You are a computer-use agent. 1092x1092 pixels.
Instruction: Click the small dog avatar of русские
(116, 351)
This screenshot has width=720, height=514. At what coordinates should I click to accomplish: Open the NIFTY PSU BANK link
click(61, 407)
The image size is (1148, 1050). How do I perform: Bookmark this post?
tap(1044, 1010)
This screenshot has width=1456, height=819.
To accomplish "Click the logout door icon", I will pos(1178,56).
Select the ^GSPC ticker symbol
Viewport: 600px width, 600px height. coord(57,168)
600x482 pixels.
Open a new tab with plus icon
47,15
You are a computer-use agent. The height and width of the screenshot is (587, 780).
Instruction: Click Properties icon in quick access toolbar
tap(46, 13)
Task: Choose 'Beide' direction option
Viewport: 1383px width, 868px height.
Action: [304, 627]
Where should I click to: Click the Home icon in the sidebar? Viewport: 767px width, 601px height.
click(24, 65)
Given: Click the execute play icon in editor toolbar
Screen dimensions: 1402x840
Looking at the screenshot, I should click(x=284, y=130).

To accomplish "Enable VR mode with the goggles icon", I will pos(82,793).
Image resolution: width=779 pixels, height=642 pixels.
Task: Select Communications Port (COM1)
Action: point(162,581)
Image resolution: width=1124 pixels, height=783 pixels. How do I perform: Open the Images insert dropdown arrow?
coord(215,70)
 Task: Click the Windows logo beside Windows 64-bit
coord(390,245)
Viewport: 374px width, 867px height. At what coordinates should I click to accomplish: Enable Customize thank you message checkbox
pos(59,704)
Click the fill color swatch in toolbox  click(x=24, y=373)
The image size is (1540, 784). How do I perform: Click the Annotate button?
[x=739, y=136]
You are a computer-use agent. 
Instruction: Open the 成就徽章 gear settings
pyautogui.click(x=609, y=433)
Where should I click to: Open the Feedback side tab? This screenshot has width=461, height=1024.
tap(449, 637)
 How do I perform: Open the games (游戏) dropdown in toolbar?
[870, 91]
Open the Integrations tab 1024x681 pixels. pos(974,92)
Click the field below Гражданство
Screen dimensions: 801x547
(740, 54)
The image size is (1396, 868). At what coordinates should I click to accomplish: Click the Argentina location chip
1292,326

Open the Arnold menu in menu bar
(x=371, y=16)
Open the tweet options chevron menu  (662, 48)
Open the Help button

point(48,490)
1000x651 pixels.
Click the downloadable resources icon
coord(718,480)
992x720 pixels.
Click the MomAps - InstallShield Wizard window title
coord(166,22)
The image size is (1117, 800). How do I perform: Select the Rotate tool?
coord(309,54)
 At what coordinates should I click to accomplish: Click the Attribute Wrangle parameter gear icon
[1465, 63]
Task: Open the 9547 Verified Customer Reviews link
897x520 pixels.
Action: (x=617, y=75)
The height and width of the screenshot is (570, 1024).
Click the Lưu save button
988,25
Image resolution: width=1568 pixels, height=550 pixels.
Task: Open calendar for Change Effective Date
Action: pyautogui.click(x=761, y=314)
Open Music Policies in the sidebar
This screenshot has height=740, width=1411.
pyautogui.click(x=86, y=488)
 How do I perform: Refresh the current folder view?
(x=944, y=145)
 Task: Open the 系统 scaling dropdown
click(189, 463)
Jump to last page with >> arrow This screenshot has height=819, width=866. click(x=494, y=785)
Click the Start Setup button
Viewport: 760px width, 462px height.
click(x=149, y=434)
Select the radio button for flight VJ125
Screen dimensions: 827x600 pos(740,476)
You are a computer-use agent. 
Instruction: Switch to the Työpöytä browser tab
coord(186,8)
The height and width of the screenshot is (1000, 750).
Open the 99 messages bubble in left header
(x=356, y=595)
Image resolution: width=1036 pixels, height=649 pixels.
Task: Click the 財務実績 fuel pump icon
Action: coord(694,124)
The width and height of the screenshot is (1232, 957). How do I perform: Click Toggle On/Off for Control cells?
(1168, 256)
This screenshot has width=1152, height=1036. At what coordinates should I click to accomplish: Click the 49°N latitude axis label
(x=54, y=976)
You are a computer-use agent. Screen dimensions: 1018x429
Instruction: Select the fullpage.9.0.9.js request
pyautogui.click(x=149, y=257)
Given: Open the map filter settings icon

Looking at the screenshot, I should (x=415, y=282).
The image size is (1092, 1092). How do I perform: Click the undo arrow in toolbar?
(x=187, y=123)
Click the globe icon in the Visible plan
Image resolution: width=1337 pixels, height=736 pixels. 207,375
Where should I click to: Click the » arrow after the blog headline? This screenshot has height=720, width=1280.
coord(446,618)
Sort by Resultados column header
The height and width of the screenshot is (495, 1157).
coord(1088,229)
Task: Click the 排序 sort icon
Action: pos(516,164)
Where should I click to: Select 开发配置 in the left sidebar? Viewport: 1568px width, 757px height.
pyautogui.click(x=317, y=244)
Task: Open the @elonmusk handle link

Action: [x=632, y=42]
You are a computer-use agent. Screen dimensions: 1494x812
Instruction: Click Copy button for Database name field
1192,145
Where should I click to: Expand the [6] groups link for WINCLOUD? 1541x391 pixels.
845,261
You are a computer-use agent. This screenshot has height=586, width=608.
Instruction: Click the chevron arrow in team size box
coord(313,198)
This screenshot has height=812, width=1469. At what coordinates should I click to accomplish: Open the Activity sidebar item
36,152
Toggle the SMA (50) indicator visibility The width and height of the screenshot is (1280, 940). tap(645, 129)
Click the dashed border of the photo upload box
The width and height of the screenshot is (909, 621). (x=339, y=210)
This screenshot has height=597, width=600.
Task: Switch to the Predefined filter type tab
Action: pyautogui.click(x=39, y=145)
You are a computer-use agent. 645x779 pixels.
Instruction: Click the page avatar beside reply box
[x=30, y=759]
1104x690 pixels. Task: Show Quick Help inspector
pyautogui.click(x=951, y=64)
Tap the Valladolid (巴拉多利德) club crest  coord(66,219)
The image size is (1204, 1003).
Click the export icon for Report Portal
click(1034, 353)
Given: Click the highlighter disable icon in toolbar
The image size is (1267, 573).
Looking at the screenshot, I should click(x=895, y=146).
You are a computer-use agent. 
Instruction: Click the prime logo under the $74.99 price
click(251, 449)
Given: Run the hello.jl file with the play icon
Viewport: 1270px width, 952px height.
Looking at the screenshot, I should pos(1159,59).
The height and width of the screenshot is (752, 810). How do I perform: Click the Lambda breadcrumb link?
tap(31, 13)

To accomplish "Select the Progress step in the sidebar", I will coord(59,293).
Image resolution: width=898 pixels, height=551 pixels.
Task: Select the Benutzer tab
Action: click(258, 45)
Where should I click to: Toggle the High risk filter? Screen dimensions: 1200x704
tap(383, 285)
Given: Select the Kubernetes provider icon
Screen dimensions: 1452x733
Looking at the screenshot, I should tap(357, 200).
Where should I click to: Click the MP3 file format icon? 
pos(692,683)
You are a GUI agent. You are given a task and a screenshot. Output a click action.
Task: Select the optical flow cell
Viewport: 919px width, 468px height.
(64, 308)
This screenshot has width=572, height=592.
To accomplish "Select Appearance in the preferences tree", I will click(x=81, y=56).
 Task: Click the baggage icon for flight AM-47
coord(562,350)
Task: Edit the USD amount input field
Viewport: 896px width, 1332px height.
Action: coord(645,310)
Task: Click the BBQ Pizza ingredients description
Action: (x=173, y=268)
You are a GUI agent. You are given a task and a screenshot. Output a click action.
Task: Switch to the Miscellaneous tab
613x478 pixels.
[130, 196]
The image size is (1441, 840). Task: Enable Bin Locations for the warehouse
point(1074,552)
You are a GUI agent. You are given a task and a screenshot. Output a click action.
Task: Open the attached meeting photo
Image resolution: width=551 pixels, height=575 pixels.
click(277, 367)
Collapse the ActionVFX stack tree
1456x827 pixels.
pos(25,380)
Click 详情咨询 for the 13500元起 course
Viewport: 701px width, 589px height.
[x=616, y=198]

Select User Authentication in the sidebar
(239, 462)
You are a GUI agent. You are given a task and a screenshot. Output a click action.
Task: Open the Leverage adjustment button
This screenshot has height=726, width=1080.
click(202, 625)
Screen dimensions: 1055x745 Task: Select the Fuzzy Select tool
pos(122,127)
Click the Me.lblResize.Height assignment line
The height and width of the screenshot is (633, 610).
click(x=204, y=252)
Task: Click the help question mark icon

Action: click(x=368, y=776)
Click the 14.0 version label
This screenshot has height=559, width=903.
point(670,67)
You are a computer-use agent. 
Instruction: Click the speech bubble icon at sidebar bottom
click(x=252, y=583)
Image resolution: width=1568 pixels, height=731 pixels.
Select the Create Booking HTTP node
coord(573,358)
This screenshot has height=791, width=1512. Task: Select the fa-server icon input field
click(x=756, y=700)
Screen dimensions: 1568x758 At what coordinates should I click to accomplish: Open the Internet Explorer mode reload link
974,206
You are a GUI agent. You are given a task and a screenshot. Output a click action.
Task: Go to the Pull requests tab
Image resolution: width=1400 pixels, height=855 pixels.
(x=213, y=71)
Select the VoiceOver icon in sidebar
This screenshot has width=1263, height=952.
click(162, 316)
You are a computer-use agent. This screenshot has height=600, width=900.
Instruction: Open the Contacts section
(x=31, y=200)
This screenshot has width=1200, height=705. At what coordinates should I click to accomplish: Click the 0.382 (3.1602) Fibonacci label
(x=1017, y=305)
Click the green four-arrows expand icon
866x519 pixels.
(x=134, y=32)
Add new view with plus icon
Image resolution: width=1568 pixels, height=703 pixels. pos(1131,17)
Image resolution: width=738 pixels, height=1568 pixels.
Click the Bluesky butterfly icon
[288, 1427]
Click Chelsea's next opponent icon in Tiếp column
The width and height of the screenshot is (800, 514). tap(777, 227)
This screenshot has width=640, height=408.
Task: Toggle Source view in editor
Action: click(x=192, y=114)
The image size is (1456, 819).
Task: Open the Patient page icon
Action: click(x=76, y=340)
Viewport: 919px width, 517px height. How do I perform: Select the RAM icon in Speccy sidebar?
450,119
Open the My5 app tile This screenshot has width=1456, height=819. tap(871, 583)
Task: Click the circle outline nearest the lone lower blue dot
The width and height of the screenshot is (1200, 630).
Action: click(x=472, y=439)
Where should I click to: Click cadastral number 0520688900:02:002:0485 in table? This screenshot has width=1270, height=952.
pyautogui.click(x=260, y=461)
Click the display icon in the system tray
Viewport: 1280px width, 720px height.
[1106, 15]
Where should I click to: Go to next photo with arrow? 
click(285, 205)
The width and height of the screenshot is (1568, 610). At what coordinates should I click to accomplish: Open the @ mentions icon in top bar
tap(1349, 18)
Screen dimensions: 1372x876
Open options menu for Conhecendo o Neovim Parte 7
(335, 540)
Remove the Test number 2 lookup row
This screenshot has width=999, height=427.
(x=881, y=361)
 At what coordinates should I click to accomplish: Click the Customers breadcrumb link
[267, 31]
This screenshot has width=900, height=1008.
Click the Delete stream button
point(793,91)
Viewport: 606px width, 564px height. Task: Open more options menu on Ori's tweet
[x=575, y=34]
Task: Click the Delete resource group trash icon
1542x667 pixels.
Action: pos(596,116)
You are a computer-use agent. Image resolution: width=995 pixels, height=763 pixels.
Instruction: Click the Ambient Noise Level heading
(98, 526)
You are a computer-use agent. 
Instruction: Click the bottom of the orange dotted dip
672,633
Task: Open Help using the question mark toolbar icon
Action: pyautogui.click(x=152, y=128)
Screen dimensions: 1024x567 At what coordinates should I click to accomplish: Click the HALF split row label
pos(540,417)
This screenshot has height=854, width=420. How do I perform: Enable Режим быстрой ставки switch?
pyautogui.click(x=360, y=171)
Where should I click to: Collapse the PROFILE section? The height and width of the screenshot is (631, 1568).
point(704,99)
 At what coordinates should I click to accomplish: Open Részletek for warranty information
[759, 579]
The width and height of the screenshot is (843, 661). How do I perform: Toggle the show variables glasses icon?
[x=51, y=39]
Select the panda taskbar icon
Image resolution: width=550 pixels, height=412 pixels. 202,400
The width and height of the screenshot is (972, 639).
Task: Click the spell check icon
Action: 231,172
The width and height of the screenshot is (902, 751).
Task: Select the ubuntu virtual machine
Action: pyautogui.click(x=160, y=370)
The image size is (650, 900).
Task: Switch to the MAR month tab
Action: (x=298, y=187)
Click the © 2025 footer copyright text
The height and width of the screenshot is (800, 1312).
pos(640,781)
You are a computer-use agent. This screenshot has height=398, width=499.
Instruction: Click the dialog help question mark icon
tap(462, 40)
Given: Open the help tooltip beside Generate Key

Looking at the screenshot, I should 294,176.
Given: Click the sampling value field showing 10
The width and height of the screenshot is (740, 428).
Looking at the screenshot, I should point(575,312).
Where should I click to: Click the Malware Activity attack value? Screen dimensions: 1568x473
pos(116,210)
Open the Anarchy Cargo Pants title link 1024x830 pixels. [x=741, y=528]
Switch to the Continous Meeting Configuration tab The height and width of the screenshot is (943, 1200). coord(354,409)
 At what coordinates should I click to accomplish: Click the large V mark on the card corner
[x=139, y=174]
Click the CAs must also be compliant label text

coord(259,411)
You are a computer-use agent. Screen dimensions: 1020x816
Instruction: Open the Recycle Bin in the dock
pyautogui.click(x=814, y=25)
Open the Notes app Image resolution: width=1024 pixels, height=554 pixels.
****************************************
§ What this task involves: Return the number of lines in the data above that include the word "tree", and nothing else.

§ Solution: 2